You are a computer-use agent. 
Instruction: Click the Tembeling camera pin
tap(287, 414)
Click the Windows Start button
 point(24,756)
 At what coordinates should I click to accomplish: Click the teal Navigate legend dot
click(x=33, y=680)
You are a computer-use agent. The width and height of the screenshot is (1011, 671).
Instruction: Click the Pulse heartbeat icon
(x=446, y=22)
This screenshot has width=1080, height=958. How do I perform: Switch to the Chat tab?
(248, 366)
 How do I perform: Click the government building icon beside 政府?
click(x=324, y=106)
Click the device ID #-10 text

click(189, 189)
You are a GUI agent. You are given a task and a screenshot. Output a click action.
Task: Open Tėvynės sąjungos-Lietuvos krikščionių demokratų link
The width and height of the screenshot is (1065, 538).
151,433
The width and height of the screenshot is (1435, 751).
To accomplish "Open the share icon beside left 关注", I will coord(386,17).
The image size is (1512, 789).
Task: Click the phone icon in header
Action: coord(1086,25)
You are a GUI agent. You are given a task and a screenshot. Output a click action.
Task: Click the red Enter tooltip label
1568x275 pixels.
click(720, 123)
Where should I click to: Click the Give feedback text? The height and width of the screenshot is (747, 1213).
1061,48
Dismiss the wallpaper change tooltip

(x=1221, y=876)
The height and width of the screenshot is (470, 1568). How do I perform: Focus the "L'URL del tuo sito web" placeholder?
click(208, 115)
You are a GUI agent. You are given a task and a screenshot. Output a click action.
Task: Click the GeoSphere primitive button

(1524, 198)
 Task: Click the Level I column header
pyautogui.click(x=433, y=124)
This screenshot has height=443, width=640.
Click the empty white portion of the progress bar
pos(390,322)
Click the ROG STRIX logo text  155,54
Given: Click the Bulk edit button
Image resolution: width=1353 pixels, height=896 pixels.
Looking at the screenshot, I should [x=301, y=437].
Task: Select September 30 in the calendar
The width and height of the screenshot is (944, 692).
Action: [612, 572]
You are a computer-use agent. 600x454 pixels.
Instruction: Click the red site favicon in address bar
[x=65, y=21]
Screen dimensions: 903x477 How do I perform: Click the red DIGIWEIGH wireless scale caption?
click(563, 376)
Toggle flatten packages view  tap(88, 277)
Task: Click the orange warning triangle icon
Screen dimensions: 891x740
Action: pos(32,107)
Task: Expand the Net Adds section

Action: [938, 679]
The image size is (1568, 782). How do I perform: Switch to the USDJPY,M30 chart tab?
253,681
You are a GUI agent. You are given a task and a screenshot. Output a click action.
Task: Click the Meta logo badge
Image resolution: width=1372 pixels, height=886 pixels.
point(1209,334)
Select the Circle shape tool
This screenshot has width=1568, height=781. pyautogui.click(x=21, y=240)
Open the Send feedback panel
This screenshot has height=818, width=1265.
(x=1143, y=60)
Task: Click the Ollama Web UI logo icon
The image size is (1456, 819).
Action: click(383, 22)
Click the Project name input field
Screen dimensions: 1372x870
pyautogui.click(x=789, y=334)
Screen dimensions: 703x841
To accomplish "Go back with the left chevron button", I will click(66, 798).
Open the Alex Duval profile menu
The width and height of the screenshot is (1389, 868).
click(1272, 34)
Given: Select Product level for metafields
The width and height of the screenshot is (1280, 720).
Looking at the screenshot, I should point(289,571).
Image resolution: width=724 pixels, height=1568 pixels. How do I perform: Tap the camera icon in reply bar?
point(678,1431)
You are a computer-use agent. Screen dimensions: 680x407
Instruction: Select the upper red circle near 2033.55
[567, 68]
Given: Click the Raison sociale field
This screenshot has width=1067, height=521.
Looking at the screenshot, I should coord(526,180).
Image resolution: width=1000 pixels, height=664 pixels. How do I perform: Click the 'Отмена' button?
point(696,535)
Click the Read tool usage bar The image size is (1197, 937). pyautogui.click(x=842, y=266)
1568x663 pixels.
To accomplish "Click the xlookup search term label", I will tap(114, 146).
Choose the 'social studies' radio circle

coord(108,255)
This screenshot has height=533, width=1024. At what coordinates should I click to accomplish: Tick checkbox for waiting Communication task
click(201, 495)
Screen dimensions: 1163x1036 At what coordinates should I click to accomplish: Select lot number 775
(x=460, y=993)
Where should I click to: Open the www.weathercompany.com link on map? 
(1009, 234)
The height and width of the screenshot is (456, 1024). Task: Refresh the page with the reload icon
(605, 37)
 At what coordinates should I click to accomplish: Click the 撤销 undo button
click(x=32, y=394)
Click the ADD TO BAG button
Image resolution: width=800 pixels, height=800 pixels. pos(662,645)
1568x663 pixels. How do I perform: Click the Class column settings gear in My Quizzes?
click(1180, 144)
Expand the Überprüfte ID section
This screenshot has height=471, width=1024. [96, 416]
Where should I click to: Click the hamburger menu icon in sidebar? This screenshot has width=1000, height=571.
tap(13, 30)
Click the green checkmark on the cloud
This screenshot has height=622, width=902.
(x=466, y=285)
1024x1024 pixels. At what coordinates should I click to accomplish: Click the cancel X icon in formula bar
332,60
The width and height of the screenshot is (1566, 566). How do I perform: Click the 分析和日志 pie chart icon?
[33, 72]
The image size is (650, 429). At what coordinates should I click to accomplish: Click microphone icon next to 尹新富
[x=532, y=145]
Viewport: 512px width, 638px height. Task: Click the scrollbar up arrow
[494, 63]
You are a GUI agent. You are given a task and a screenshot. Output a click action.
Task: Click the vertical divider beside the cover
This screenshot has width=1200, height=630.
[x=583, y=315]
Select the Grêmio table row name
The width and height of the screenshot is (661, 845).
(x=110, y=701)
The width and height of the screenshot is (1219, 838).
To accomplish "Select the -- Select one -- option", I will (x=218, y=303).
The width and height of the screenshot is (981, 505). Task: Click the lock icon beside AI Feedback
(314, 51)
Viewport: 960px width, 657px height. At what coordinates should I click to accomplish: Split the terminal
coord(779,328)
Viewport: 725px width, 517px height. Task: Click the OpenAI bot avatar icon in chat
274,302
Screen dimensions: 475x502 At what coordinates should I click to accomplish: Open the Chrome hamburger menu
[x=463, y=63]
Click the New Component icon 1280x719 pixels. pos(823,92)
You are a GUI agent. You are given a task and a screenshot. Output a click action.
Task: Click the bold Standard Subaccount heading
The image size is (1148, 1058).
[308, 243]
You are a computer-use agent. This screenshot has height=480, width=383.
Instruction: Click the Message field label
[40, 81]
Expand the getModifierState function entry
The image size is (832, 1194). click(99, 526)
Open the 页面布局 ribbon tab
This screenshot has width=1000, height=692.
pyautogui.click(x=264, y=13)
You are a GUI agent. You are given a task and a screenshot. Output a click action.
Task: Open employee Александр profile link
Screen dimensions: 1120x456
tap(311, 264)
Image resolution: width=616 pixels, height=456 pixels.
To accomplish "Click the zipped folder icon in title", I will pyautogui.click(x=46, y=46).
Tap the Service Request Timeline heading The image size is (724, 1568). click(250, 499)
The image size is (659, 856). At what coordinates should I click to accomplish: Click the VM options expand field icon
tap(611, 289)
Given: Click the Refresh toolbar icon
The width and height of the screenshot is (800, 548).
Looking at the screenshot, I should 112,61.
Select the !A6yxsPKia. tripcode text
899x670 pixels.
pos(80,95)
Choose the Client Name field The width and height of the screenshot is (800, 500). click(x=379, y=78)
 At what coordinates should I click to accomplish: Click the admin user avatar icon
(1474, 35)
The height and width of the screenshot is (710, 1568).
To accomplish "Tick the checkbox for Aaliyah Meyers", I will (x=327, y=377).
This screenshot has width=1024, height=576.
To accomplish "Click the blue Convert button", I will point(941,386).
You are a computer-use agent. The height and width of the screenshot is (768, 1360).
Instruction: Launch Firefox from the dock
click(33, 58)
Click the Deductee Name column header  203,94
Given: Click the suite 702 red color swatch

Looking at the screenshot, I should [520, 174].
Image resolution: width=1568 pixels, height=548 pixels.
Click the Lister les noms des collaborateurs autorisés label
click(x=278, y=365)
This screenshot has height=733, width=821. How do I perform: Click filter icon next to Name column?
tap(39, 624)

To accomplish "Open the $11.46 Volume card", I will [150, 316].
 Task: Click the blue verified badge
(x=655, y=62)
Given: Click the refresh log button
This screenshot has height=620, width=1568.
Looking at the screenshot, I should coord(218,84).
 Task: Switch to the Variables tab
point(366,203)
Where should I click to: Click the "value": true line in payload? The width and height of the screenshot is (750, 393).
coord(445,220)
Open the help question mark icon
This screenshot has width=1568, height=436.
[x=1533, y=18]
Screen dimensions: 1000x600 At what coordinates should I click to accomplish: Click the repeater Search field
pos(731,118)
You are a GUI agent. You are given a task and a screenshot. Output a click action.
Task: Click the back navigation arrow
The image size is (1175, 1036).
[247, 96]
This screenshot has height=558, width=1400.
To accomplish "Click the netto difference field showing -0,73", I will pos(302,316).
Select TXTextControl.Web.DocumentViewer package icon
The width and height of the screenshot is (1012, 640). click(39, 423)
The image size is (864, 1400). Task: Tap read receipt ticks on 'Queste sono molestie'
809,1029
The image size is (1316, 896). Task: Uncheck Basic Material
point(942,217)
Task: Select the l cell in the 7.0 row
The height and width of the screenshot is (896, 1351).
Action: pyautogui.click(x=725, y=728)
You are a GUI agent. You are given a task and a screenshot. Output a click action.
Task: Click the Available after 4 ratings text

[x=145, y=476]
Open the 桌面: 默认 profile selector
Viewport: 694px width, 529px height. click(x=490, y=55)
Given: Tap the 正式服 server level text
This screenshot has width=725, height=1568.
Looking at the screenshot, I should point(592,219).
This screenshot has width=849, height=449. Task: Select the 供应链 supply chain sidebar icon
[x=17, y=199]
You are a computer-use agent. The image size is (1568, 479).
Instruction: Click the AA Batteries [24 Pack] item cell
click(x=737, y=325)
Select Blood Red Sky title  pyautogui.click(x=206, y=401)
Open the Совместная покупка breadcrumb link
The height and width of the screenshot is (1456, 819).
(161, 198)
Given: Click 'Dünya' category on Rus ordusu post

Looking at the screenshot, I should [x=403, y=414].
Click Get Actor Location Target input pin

**What is needed**
Retype the entries above exactly, but only from the line containing "Task: Click the orange warning triangle icon" through the line containing "You are a computer-use agent. Screen", both included.

**Answer**
Task: Click the orange warning triangle icon
Screen dimensions: 891x740
Action: pos(32,107)
Task: Expand the Net Adds section

Action: [938, 679]
The image size is (1568, 782). How do I perform: Switch to the USDJPY,M30 chart tab?
253,681
You are a GUI agent. You are given a task and a screenshot. Output a click action.
Task: Click the Meta logo badge
Image resolution: width=1372 pixels, height=886 pixels.
point(1209,334)
Select the Circle shape tool
This screenshot has width=1568, height=781. pyautogui.click(x=21, y=240)
Open the Send feedback panel
This screenshot has height=818, width=1265.
(x=1143, y=60)
Task: Click the Ollama Web UI logo icon
The image size is (1456, 819).
Action: click(383, 22)
Click the Project name input field
Screen dimensions: 1372x870
pyautogui.click(x=789, y=334)
Screen dimensions: 703x841
To accomplish "Go back with the left chevron button", I will click(66, 798).
Open the Alex Duval profile menu
The width and height of the screenshot is (1389, 868).
click(1272, 34)
Given: Select Product level for metafields
The width and height of the screenshot is (1280, 720).
Looking at the screenshot, I should point(289,571).
Image resolution: width=724 pixels, height=1568 pixels. How do I perform: Tap the camera icon in reply bar?
point(678,1431)
You are a computer-use agent. Screen dimensions: 680x407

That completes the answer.